The word "computer" may appear in some lines of the data; copy every such line.

★ ★ ★

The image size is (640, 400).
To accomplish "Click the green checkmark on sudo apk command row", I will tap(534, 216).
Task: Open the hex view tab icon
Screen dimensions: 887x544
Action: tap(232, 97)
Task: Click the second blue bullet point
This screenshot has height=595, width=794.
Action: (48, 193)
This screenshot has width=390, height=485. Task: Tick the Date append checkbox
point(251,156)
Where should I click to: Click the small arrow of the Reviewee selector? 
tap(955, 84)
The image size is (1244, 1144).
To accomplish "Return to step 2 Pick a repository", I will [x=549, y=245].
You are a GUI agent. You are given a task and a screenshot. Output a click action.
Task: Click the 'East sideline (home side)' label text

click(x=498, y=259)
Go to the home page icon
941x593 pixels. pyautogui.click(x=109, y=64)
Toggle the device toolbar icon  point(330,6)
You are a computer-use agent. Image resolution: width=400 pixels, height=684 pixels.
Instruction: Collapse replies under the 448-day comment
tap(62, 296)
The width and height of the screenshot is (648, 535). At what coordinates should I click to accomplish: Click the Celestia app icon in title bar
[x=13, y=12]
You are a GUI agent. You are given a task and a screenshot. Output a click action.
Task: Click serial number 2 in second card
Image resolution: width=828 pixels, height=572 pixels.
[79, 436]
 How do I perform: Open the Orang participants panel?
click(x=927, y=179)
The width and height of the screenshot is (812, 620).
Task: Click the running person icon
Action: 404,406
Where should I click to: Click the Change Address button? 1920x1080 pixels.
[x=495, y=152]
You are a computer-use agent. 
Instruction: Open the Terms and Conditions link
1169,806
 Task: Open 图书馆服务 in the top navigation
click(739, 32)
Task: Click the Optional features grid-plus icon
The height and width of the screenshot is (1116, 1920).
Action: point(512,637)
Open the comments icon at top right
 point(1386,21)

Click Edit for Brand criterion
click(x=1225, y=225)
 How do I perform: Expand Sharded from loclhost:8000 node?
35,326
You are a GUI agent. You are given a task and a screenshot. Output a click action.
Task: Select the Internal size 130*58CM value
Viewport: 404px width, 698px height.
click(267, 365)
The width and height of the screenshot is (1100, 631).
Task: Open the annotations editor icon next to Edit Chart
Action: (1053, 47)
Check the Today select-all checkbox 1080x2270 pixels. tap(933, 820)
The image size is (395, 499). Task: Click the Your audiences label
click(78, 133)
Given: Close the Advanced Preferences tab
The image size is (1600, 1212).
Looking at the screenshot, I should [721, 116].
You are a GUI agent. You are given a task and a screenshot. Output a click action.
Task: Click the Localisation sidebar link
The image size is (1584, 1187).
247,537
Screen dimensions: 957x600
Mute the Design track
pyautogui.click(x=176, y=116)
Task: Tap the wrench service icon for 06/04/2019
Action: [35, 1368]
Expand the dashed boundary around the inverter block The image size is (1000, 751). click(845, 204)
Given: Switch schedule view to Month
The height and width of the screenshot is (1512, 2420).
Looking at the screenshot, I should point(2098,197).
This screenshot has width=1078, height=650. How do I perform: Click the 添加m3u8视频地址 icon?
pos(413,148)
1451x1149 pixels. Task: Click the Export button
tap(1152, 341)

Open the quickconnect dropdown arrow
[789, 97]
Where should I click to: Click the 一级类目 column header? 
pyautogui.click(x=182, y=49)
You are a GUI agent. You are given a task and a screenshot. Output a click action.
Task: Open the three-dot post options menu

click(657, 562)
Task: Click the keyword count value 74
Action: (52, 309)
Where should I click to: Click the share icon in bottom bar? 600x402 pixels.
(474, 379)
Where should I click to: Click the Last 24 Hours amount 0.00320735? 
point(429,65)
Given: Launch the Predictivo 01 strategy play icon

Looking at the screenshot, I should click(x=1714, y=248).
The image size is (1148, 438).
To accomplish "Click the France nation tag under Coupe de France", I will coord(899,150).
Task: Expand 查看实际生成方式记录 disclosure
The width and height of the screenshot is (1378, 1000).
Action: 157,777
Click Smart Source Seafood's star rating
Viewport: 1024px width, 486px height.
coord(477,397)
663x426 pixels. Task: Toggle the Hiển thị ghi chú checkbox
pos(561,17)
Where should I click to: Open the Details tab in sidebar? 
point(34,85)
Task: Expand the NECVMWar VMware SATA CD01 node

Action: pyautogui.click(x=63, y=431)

★ ★ ★

Result.
You are a computer-use agent. Image resolution: width=400 pixels, height=684 pixels.
You are a computer-use agent. 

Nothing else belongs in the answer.